In Our Own Image - Public Forum on Media and Indigenous Struggle

On Thursday April 3, a public forum on Auckland will be held on the struggle to create representations of indigenous struggle and experience. Alexandra Halkin, the International Coordinator of the Chiapas Media Project and Leonie Pihama, a film maker and renowned scholar on Maori education and broadcasting, will discuss the challenges of bringing indigenous self-determination on screen.

A public forum as part of the Talk About Terror series at the Whare Wananga, Auckland Central Library


Alexandra Halkin, Chiapas Media Project, Mexico
Leonie Pihama, Maori and Indigenous Analysis Ltd., Aotearoa

For many indigenous groups, the issue of who controls representations is critical. With a cultural identity that exists outside of mainstream society, the complex histories and unique perspectives of these groups are often lost in our images of the nation. This idea of competing images of identity in one nation was recently highlighted in the news coverage of the so called 'terror raids' on the Tuhoe communities of Ruatoki and Taneatua on the East Coast. While mainstream media overwhelmingly focused on the legality of the Terrorism Suppression Act 2002, Maori media saw the raids as a continuation of state oppression against the Tuhoe sovereignty movement. In this second session of the Talk About Terror series, we examine what it means to create representations In Our Own Image through the work of two film makers, Alexandra Halkin and Leonie Pihama.

Alexandra Halkin, the International Coordinator of the Chiapas Media Project (Promedios), joins us from Mexico. Promedios gives voice to indigenous peoples from the states of Chiapas and Guerrero in Mexico by providing them with cameras to track their lives in a region torn with infamously poor human rights records and one of the highest international incidences of political murders and disturbances. She is joined by Leonie Pihama, a film maker and renowned scholar on Maori education and broadcasting, who played a crucial role in the formation of the Maori Television Service. What will emerge in this dialogue spanning two distinct nations are the commonalities of indigenous experience - the struggle to create space for indigenous representations, the marginalisation and demonisation of minority cultures, and the importance of film and television in shaping our perceptions of society.

------------------------

## Short task 1
Repeat the forum announcement word for word, everything from "For many indigenous" down to "and Leonie Pihama.".
## Short task 2
Proceed with the forum announcement, writing on from its final sentence.

## Data section
------------------------

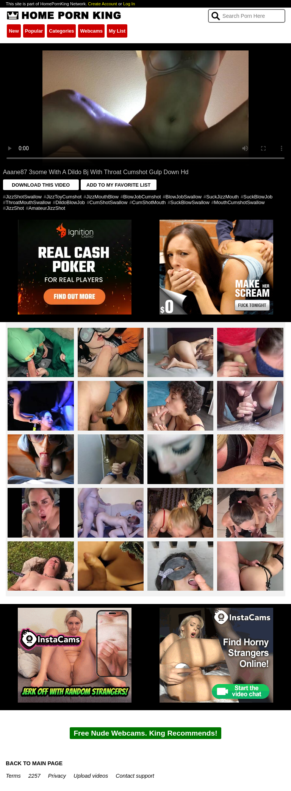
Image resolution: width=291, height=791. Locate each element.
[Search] (246, 16)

------------------------

## Final answer 1
For many indigenous groups, the issue of who controls representations is critical. With a cultural identity that exists outside of mainstream society, the complex histories and unique perspectives of these groups are often lost in our images of the nation. This idea of competing images of identity in one nation was recently highlighted in the news coverage of the so called 'terror raids' on the Tuhoe communities of Ruatoki and Taneatua on the East Coast. While mainstream media overwhelmingly focused on the legality of the Terrorism Suppression Act 2002, Maori media saw the raids as a continuation of state oppression against the Tuhoe sovereignty movement. In this second session of the Talk About Terror series, we examine what it means to create representations In Our Own Image through the work of two film makers, Alexandra Halkin and Leonie Pihama.

## Final answer 2
In Our Own Image pays tribute to Barry Barclay (Ngati Apa, 1944 - 2008) who dedicated most of his life to bringing indigenous stories to the screen. Director of the landmark 1974 Tangata Whenua documentary series, he was a pioneer of Maori film and television, forever altering the cultural landscape of New Zealand by becoming the first Maori to direct a feature film in 1987, the visually cerebral Ngati. Barclay sought to shed light on the international struggles shared by indigenous peoples to retain autonomy over their own image by offering alternatives to the largely stereotypical representations of these cultures. In the second session of the Talk About Terror series in response to the 'terror raids' on the Tuhoe people and the power of visual representation played out in the news media during that time, we honour Barclay's legacy by bringing together two contemporary filmmakers to discuss the challenges of indigenous self-determination on screen.

DATE: Thursday April 3

TIME: 6-7.30pm

VENUE: Whare Wananga, Auckland Central Library, Lorne Street

This lecture is a part of the Talk About Terror Series Organised by Nova Paul, Geraldene Peters and Phoebe Fletcher AUT University, The University of Auckland

In Our Own Image.pdf (200 k)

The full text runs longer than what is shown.